It’s been almost two years since SHAPE America announced its commitment to changing the way health and physical educators do business. It might not have sounded much at the time but on closer examination it was a seismic shift in thinking. For years, those of us serious about being “good” teachers had done our best. We thought a lot about our instruction, kept up with new ideas, let national standards guide us, labored over designing quality lessons, sought to adopt best teaching practices, and embraced the need for better assessments. We were serious about our profession and critical of those throw-out-the-ball colleagues whose don’t-much-care attitudes were cringe-worthy. Given the many limitations we faced – the lack of resources, space, and support – what more could be expected from us? We already worked countless often unappreciated hours. Frankly, our cup was full. Surely enough’s enough! Quit asking us to do more!
But that’s exactly what SHAPE America was doing. At the 2015 Seattle convention, on behalf of SHAPE America, President Dolly Lambdin challenged us to rethink, retool, and reimagine how and what we did in our health education and physical education classes. And WHY? She wasn’t suggesting that we weren’t trying. No one doubted that most of us were trying as hard as we could. The problem was that our efforts weren’t getting the outcomes we wanted. Simply stated, to just teach well was good, but not good enough. Trying hard maybe counted for something, but the profession wasn’t getting the results it needed to thrive. Just as dieting means little if you don’t lose weight, teaching well isn’t so praiseworthy if student behaviors don’t change. And in most places, they weren’t.

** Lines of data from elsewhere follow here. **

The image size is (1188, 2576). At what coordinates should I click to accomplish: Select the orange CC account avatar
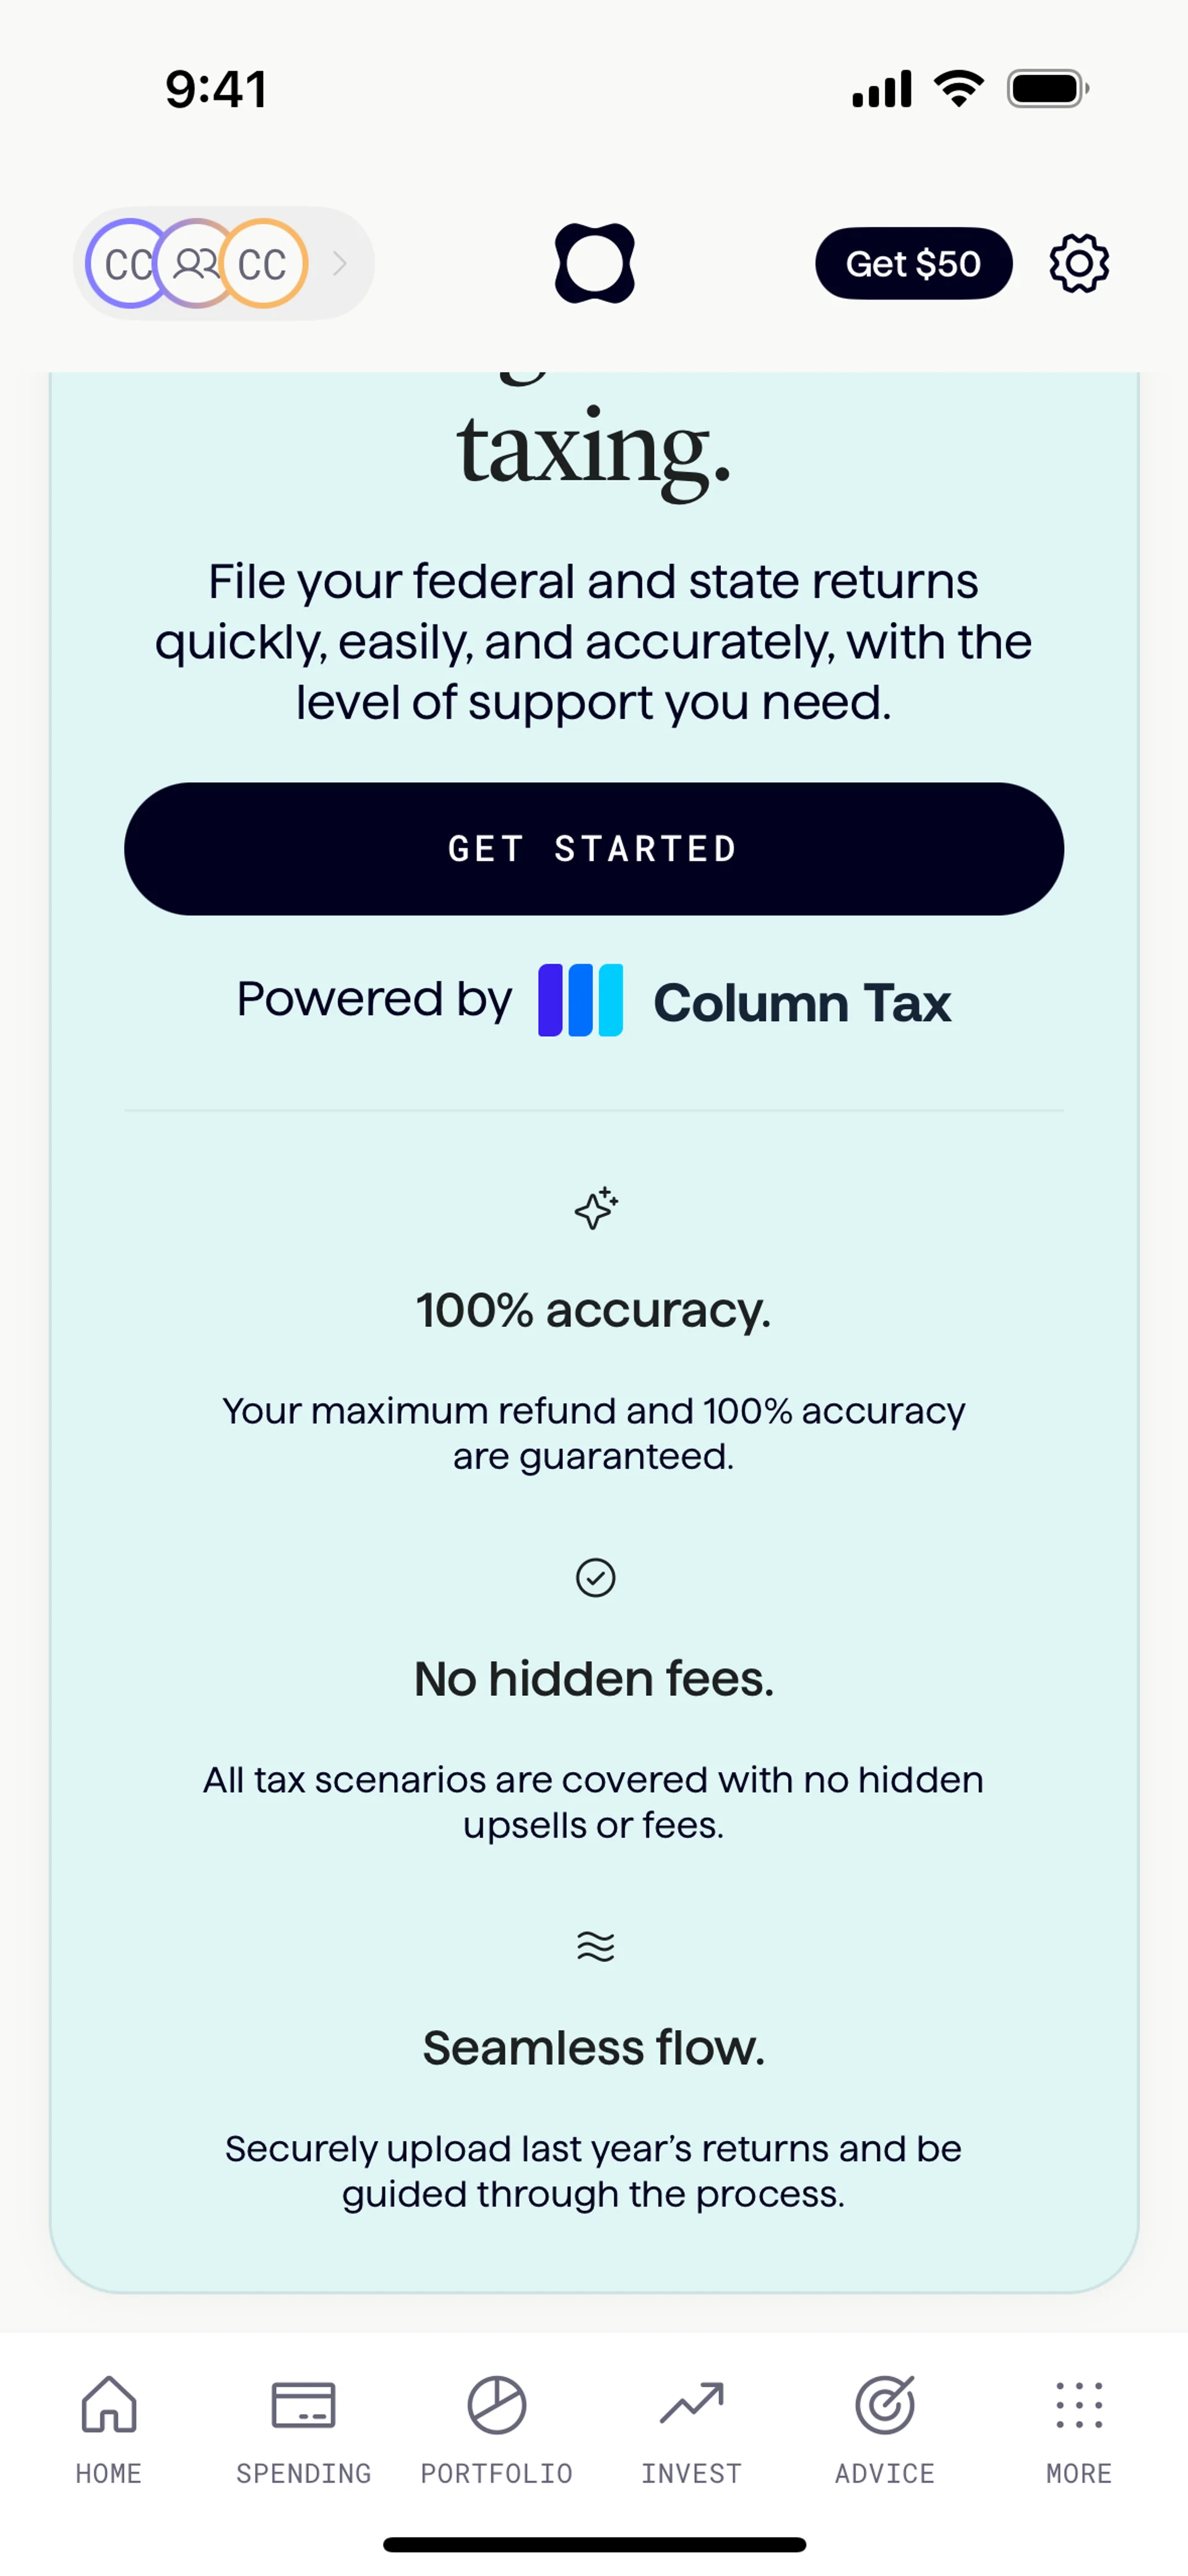click(x=265, y=264)
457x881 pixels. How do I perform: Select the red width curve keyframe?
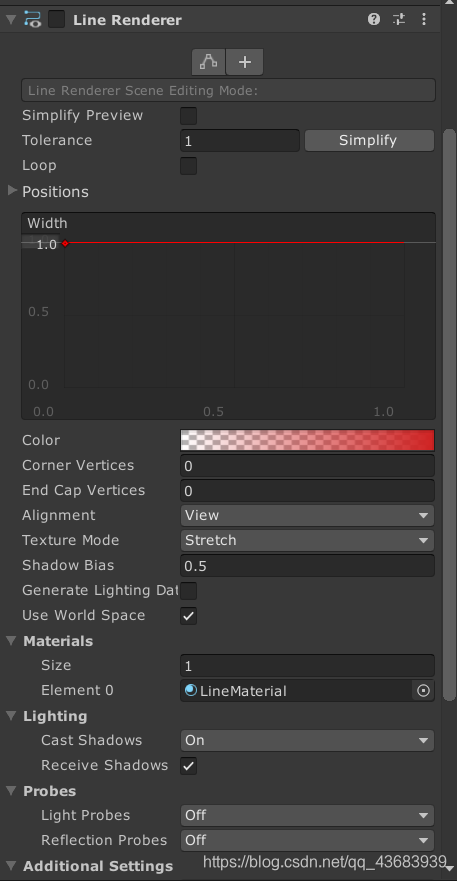[65, 243]
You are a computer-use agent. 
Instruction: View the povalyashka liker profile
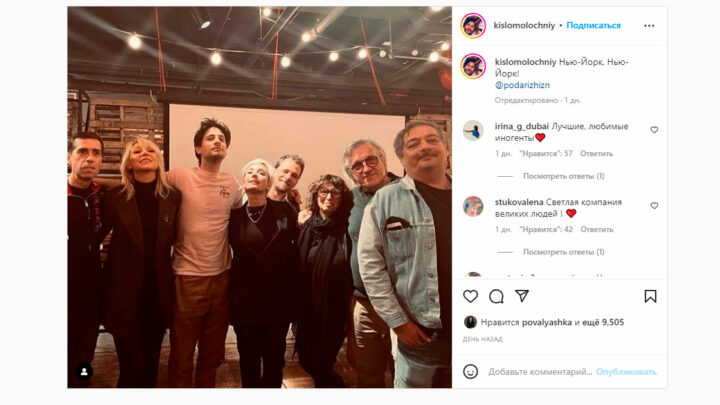point(546,322)
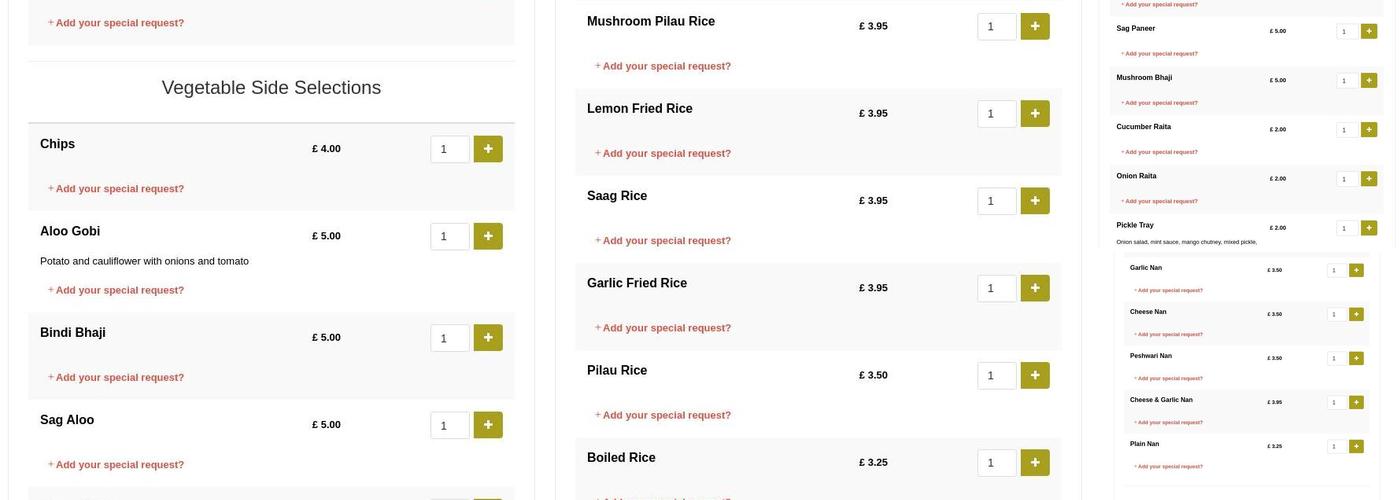This screenshot has width=1400, height=500.
Task: Focus the Sag Aloo quantity input
Action: pos(450,425)
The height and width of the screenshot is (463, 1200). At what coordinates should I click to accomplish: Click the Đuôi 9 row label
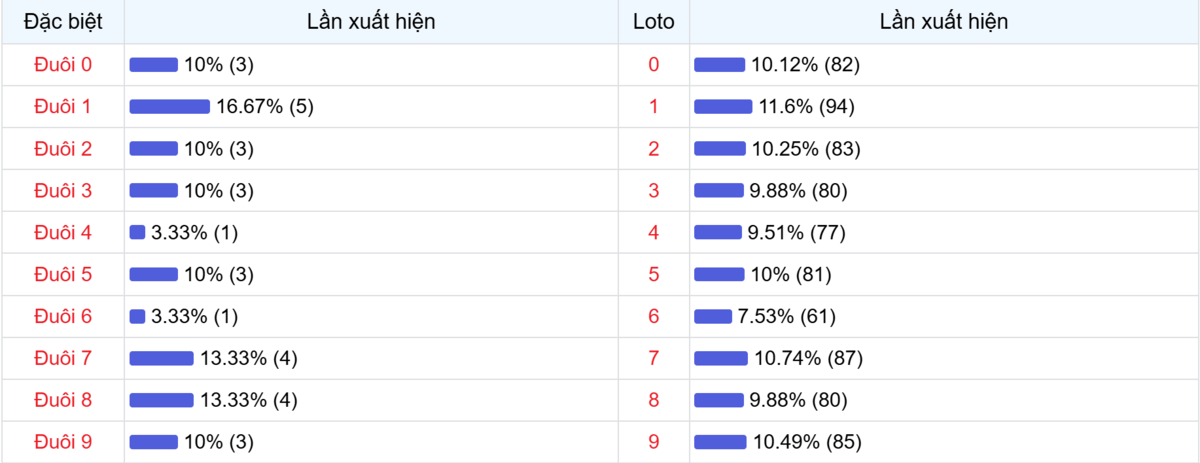[63, 442]
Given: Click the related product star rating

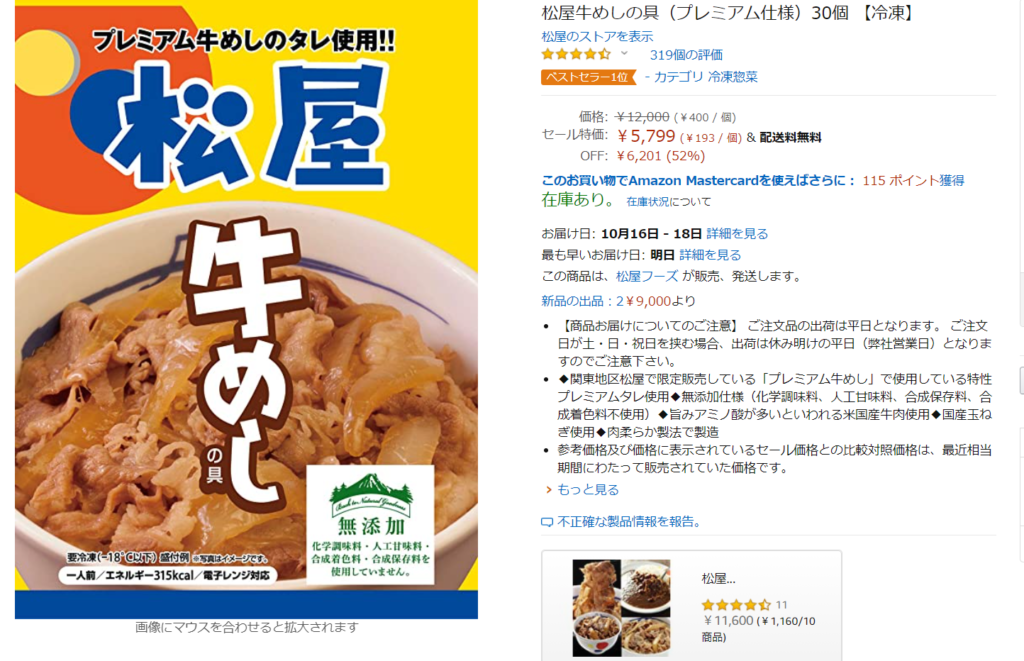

The data was clear. Three decades of worsening childhood obesity. Kids moving less and eating more. Now no one’s suggesting that it’s our fault alone. But clearly as teachers, we’ve failed to successfully motivate America’s youth to become and stay physically active and to make healthy lifestyle choices. It just hasn’t happened despite the devastating and very predictable social, emotional, and financial consequences if these trends continue.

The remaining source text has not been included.